Nanodrug delivery platform for glucocorticoid use in skeletal muscle injury

• Published in: Canadian journal of physiology and pharmacology Vol. 96; no. 7; pp. 681 - 689
• Main Authors: Sutariya, Vijaykumar, Tur, Jared, Kelly, Shannon, Halasz, Kathleen, Chapalamadugu, Kalyan C, Nimbalkar, Rohini, Pathak, Yashwant V, Weigel, Robert, Daviau, Todd, Webb, Travis, Cacace, Janice, Brotto, Marco, Tipparaju, Srinivas M
• Format: Journal Article
• Language: English
• Published: Ottawa NRC Research Press 01.07.2018; Canadian Science Publishing NRC Research Press
• Subjects: Anti-inflammatory agents; Arthritis; Bioavailability; Cell migration; Controlled release; Dexamethasone; Dosage and administration; Drug delivery systems; Drug therapy; Encapsulation; Glucocorticoids; Glycolic acid; Inflammation; L-Lactate dehydrogenase; Lactic acid; Lipopolysaccharides; Methods; Muscles; Musculoskeletal system; Nanoparticles; Pain management; Particle size; Pharmacology; Physical characteristics; Physiology; Polydispersity; Polylactide-co-glycolide; Scanning electron microscopy; Senescence; Skeletal muscle; Steroids; Sustained release; Toxicity
• ISSN: 0008-4212; 1205-7541
• DOI: 10.1139/cjpp-2017-0795

Glucocorticoids are utilized for their anti-inflammatory properties in the skeletal muscle and arthritis.

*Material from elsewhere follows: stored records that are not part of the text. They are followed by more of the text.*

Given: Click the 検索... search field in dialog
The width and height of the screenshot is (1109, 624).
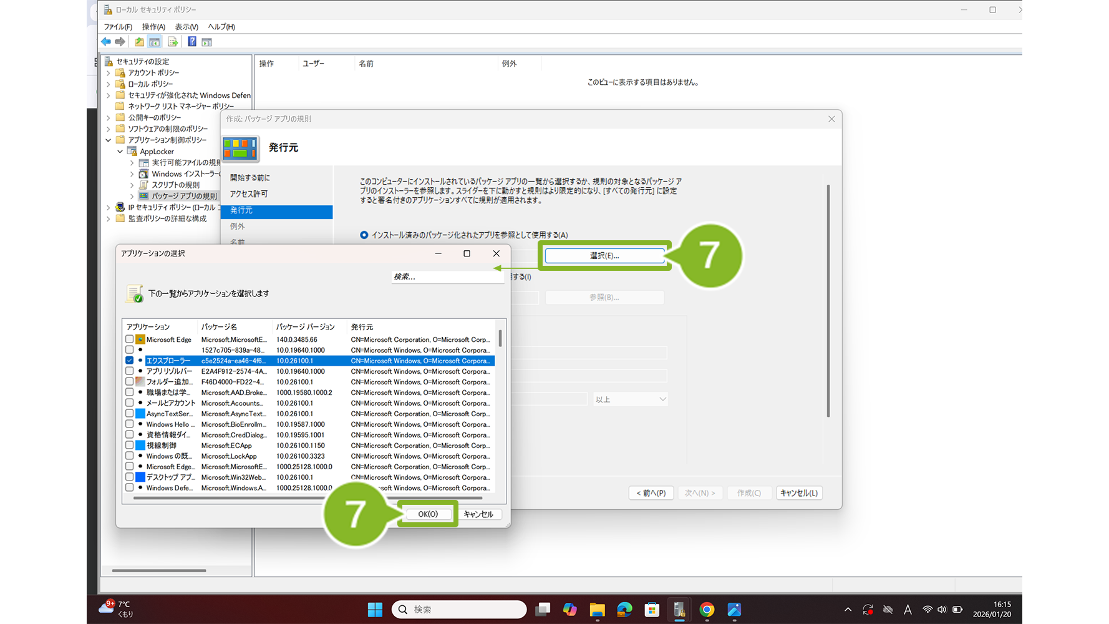Looking at the screenshot, I should click(x=447, y=276).
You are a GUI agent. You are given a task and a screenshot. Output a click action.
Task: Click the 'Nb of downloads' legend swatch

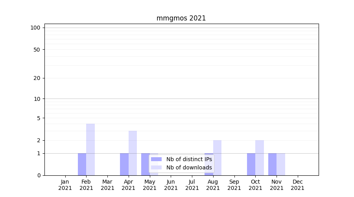[x=156, y=167]
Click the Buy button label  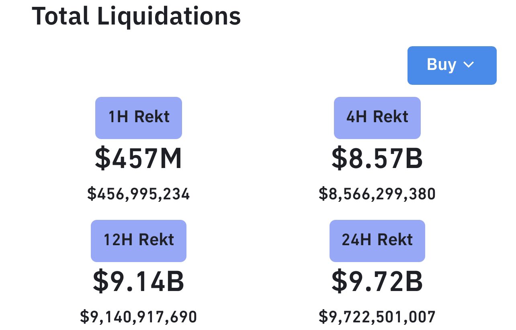(441, 65)
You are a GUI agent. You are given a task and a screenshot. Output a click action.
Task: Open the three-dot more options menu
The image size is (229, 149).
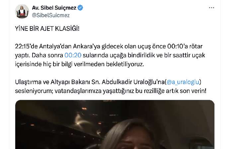[x=211, y=8]
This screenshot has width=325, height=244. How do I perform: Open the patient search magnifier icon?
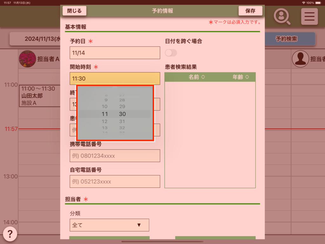[x=282, y=16]
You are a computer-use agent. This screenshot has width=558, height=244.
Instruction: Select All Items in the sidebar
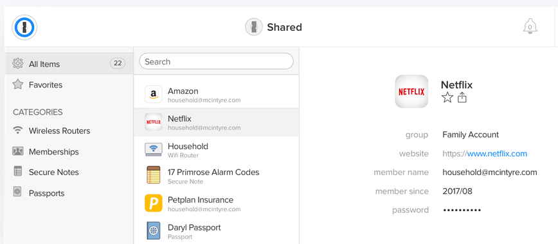tap(69, 64)
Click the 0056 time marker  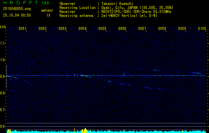122,29
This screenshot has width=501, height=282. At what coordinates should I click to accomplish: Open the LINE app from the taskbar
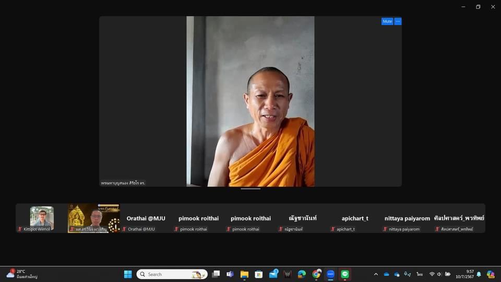(x=345, y=274)
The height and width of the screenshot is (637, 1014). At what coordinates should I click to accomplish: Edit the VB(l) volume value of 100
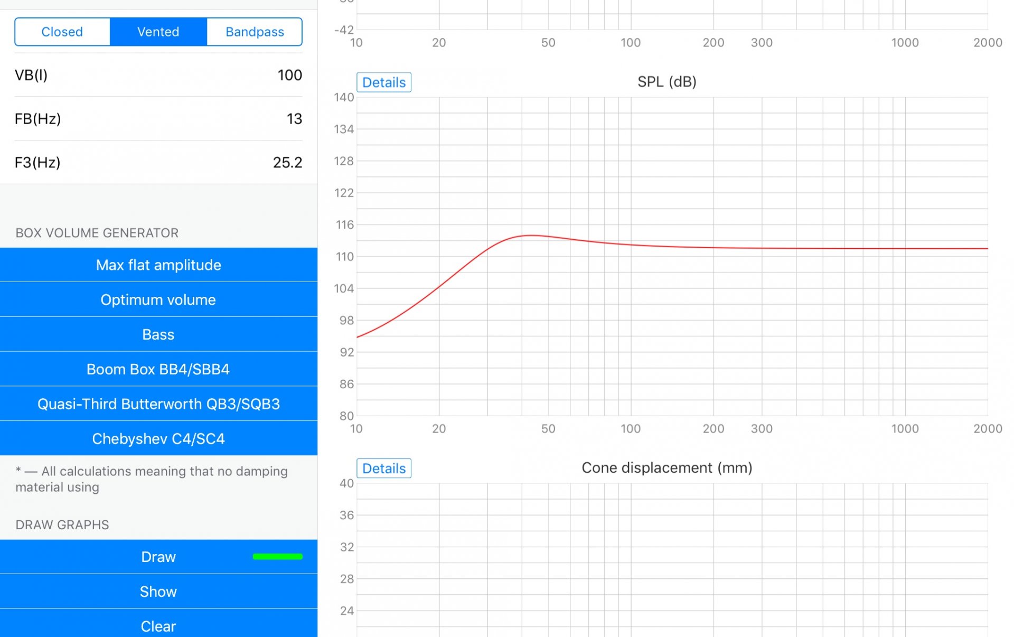point(289,75)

However, the major drawback of use of glucocorticoids is that it leads to senescence and toxicity. Therefore, based on the idea that decreasing particle size allows for increased surface area and bioavailability of the drug, in the present study, we hypothesized that nanodelivery of dexamethasone will offer increased efficacy and decreased toxicity. The dexamethasone-loaded poly(lactic-coglycolic acid) (PLGA) nanoparticles were prepared using nanoprecipitation method. The morphological characteristics of the nanoparticles were studied under scanning electron microscope. The particle size of nanoparticles was 217.5 [+ or -] 19.99 nm with polydispersity index of 0.14 [+ or -] 0.07. The nanoparticles encapsulation efficiency was 34.57% [+ or -] 1.99% with in vitro drug release profile exhibiting a sustained release pattern over 10 days. We identified improved skeletal muscle myoblast performance with improved closure of the wound along with increased cell viability at 10 nmol/L nano-dexamethasone-PLGA. However, dexamethasone solution (1 [micro]mol/L) was injurious to cells because the migration efficiency was decreased. In addition, the use of dexamethasone nanoparticles decreased lipopolysaccharide-induced lactate dehydrogenase release compared with dexamethasone solution. Taken together, the present study clearly demonstrates that delivery of PLGA-dexamethasone nanoparticles to the skeletal muscle cells is beneficial for treating inflammation and skeletal muscle function.